### DATASET RECORDS
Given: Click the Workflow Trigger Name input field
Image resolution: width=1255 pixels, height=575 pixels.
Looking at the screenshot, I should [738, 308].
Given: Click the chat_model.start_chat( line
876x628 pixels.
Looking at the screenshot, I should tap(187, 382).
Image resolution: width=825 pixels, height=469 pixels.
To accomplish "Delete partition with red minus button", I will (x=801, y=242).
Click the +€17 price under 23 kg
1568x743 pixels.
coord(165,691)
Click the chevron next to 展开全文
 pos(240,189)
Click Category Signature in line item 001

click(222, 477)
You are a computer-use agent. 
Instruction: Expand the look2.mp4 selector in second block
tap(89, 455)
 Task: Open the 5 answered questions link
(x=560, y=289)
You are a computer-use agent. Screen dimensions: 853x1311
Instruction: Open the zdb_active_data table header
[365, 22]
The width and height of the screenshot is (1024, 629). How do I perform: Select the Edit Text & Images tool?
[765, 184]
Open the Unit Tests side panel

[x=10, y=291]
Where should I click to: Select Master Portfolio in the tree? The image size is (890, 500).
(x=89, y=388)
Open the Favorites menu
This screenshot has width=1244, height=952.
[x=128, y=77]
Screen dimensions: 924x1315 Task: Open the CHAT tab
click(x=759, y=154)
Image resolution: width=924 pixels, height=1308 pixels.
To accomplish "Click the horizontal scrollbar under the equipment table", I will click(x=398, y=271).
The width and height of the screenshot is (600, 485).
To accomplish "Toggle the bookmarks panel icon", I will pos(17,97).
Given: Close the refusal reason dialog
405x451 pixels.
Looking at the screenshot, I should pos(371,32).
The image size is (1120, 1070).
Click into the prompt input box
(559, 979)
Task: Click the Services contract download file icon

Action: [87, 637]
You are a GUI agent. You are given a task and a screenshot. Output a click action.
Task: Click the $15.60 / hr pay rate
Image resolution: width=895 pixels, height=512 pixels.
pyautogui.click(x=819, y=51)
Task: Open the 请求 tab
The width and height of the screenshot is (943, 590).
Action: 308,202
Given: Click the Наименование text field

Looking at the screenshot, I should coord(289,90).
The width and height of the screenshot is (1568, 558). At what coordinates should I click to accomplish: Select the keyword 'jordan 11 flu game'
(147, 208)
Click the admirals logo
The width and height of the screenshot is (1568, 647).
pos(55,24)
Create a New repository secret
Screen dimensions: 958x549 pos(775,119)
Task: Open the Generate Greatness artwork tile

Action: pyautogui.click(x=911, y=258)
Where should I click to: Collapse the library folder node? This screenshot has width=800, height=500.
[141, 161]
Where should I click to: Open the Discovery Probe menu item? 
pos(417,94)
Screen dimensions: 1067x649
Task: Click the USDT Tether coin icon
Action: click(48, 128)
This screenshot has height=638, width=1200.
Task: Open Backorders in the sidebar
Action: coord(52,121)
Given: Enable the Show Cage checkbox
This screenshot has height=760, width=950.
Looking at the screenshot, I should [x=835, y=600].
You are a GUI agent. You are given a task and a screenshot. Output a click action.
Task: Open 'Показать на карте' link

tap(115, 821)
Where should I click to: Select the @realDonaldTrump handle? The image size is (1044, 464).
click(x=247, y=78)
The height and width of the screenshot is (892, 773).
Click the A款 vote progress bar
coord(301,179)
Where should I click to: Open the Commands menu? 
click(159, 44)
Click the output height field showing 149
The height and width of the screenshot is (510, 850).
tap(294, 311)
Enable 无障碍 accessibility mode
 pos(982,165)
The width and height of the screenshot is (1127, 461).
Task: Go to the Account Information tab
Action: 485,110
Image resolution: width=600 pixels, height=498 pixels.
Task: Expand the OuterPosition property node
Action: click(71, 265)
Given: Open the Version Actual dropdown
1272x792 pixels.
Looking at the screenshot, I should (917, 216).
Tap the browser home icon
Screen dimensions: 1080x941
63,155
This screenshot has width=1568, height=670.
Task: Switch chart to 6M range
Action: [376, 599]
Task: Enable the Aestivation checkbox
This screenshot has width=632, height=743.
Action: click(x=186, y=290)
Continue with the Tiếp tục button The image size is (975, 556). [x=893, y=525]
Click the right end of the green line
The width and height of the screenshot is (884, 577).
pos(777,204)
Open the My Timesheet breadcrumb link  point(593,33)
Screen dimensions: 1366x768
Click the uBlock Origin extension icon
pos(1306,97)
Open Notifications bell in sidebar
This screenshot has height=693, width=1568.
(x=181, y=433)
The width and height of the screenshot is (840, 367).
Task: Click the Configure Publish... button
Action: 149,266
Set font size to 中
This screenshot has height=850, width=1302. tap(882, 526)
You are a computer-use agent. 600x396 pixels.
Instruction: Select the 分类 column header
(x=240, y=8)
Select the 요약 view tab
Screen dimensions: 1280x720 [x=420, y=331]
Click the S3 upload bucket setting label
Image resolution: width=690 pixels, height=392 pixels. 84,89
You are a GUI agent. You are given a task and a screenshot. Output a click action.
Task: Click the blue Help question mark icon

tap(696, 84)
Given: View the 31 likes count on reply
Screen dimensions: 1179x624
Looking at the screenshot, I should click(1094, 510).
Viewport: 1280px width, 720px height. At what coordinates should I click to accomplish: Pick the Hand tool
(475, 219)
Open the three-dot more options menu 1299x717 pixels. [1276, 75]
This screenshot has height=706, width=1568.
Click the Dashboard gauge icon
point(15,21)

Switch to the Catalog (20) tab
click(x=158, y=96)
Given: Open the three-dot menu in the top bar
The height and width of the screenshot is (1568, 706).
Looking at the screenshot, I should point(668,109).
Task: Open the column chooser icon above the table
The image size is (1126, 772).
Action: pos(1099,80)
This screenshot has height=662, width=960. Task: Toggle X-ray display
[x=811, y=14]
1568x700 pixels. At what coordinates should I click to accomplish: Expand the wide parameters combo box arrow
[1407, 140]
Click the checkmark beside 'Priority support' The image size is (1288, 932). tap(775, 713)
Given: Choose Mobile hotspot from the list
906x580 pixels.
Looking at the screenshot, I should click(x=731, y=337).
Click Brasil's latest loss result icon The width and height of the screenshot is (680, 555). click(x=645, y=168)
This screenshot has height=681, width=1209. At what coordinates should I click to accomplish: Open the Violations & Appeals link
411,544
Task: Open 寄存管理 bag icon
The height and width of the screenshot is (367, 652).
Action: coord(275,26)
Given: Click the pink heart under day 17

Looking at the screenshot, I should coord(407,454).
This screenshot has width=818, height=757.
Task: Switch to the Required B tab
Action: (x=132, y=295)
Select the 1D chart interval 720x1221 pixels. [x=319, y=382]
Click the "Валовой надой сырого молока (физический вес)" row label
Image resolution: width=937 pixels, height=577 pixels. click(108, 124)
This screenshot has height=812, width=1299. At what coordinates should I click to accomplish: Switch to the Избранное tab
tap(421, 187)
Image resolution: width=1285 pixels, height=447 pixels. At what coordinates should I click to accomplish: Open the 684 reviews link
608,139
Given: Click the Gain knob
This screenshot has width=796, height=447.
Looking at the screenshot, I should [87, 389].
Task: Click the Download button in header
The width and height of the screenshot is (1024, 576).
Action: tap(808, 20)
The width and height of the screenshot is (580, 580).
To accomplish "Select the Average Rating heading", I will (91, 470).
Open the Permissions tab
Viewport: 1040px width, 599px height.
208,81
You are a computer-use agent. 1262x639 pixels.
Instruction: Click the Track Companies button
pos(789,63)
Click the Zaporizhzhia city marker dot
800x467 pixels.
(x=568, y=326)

### TASK OBJECTIVE
An exact transcription of every record above is required.

### OUTPUT OF THE EXERCISE
Given: Click the Workflow Trigger Name input field
Image resolution: width=1255 pixels, height=575 pixels.
Looking at the screenshot, I should [738, 308].
Given: Click the chat_model.start_chat( line
876x628 pixels.
Looking at the screenshot, I should tap(187, 382).
Image resolution: width=825 pixels, height=469 pixels.
To accomplish "Delete partition with red minus button", I will (x=801, y=242).
Click the +€17 price under 23 kg
1568x743 pixels.
coord(165,691)
Click the chevron next to 展开全文
 pos(240,189)
Click Category Signature in line item 001

click(222, 477)
You are a computer-use agent. 
Instruction: Expand the look2.mp4 selector in second block
tap(89, 455)
 Task: Open the 5 answered questions link
(x=560, y=289)
You are a computer-use agent. Screen dimensions: 853x1311
Instruction: Open the zdb_active_data table header
[365, 22]
The width and height of the screenshot is (1024, 629). How do I perform: Select the Edit Text & Images tool?
[765, 184]
Open the Unit Tests side panel

[x=10, y=291]
Where should I click to: Select Master Portfolio in the tree? The image size is (890, 500).
(x=89, y=388)
Open the Favorites menu
This screenshot has width=1244, height=952.
[x=128, y=77]
Screen dimensions: 924x1315 Task: Open the CHAT tab
click(x=759, y=154)
Image resolution: width=924 pixels, height=1308 pixels.
To accomplish "Click the horizontal scrollbar under the equipment table", I will click(x=398, y=271).
The width and height of the screenshot is (600, 485).
To accomplish "Toggle the bookmarks panel icon", I will pos(17,97).
Given: Close the refusal reason dialog
405x451 pixels.
Looking at the screenshot, I should pos(371,32).
The image size is (1120, 1070).
Click into the prompt input box
(559, 979)
Task: Click the Services contract download file icon

Action: [87, 637]
You are a GUI agent. You are given a task and a screenshot. Output a click action.
Task: Click the $15.60 / hr pay rate
Image resolution: width=895 pixels, height=512 pixels.
pyautogui.click(x=819, y=51)
Task: Open the 请求 tab
The width and height of the screenshot is (943, 590).
Action: 308,202
Given: Click the Наименование text field

Looking at the screenshot, I should coord(289,90).
The width and height of the screenshot is (1568, 558). At what coordinates should I click to accomplish: Select the keyword 'jordan 11 flu game'
(147, 208)
Click the admirals logo
The width and height of the screenshot is (1568, 647).
pos(55,24)
Create a New repository secret
Screen dimensions: 958x549 pos(775,119)
Task: Open the Generate Greatness artwork tile

Action: pyautogui.click(x=911, y=258)
Where should I click to: Collapse the library folder node? This screenshot has width=800, height=500.
[141, 161]
Where should I click to: Open the Discovery Probe menu item? 
pos(417,94)
Screen dimensions: 1067x649
Task: Click the USDT Tether coin icon
Action: click(48, 128)
This screenshot has height=638, width=1200.
Task: Open Backorders in the sidebar
Action: coord(52,121)
Given: Enable the Show Cage checkbox
This screenshot has height=760, width=950.
Looking at the screenshot, I should [x=835, y=600].
You are a GUI agent. You are given a task and a screenshot. Output a click action.
Task: Open 'Показать на карте' link

tap(115, 821)
Where should I click to: Select the @realDonaldTrump handle? The image size is (1044, 464).
click(x=247, y=78)
The height and width of the screenshot is (892, 773).
Click the A款 vote progress bar
coord(301,179)
Where should I click to: Open the Commands menu? 
click(159, 44)
Click the output height field showing 149
The height and width of the screenshot is (510, 850).
tap(294, 311)
Enable 无障碍 accessibility mode
 pos(982,165)
The width and height of the screenshot is (1127, 461).
Task: Go to the Account Information tab
Action: 485,110
Image resolution: width=600 pixels, height=498 pixels.
Task: Expand the OuterPosition property node
Action: click(71, 265)
Given: Open the Version Actual dropdown
1272x792 pixels.
Looking at the screenshot, I should (917, 216).
Tap the browser home icon
Screen dimensions: 1080x941
63,155
This screenshot has width=1568, height=670.
Task: Switch chart to 6M range
Action: [376, 599]
Task: Enable the Aestivation checkbox
This screenshot has width=632, height=743.
Action: click(x=186, y=290)
Continue with the Tiếp tục button The image size is (975, 556). [x=893, y=525]
Click the right end of the green line
The width and height of the screenshot is (884, 577).
pos(777,204)
Open the My Timesheet breadcrumb link  point(593,33)
Screen dimensions: 1366x768
Click the uBlock Origin extension icon
pos(1306,97)
Open Notifications bell in sidebar
This screenshot has height=693, width=1568.
(x=181, y=433)
The width and height of the screenshot is (840, 367).
Task: Click the Configure Publish... button
Action: 149,266
Set font size to 中
This screenshot has height=850, width=1302. tap(882, 526)
You are a computer-use agent. 600x396 pixels.
Instruction: Select the 分类 column header
(x=240, y=8)
Select the 요약 view tab
Screen dimensions: 1280x720 [x=420, y=331]
Click the S3 upload bucket setting label
Image resolution: width=690 pixels, height=392 pixels. 84,89
You are a GUI agent. You are given a task and a screenshot. Output a click action.
Task: Click the blue Help question mark icon

tap(696, 84)
Given: View the 31 likes count on reply
Screen dimensions: 1179x624
Looking at the screenshot, I should click(1094, 510).
Viewport: 1280px width, 720px height. At what coordinates should I click to accomplish: Pick the Hand tool
(475, 219)
Open the three-dot more options menu 1299x717 pixels. [1276, 75]
This screenshot has height=706, width=1568.
Click the Dashboard gauge icon
point(15,21)

Switch to the Catalog (20) tab
click(x=158, y=96)
Given: Open the three-dot menu in the top bar
The height and width of the screenshot is (1568, 706).
Looking at the screenshot, I should point(668,109).
Task: Open the column chooser icon above the table
The image size is (1126, 772).
Action: pos(1099,80)
This screenshot has height=662, width=960. Task: Toggle X-ray display
[x=811, y=14]
1568x700 pixels. At what coordinates should I click to accomplish: Expand the wide parameters combo box arrow
[1407, 140]
Click the checkmark beside 'Priority support' The image size is (1288, 932). tap(775, 713)
Given: Choose Mobile hotspot from the list
906x580 pixels.
Looking at the screenshot, I should click(x=731, y=337).
Click Brasil's latest loss result icon The width and height of the screenshot is (680, 555). click(x=645, y=168)
This screenshot has height=681, width=1209. At what coordinates should I click to accomplish: Open the Violations & Appeals link
411,544
Task: Open 寄存管理 bag icon
The height and width of the screenshot is (367, 652).
Action: coord(275,26)
Given: Click the pink heart under day 17

Looking at the screenshot, I should coord(407,454).
This screenshot has width=818, height=757.
Task: Switch to the Required B tab
Action: (x=132, y=295)
Select the 1D chart interval 720x1221 pixels. [x=319, y=382]
Click the "Валовой надой сырого молока (физический вес)" row label
Image resolution: width=937 pixels, height=577 pixels. click(108, 124)
This screenshot has height=812, width=1299. At what coordinates should I click to accomplish: Switch to the Избранное tab
tap(421, 187)
Image resolution: width=1285 pixels, height=447 pixels. At what coordinates should I click to accomplish: Open the 684 reviews link
608,139
Given: Click the Gain knob
This screenshot has width=796, height=447.
Looking at the screenshot, I should [87, 389].
Task: Click the Download button in header
The width and height of the screenshot is (1024, 576).
Action: tap(808, 20)
The width and height of the screenshot is (580, 580).
To accomplish "Select the Average Rating heading", I will (91, 470).
Open the Permissions tab
Viewport: 1040px width, 599px height.
208,81
You are a computer-use agent. 1262x639 pixels.
Instruction: Click the Track Companies button
pos(789,63)
Click the Zaporizhzhia city marker dot
800x467 pixels.
(x=568, y=326)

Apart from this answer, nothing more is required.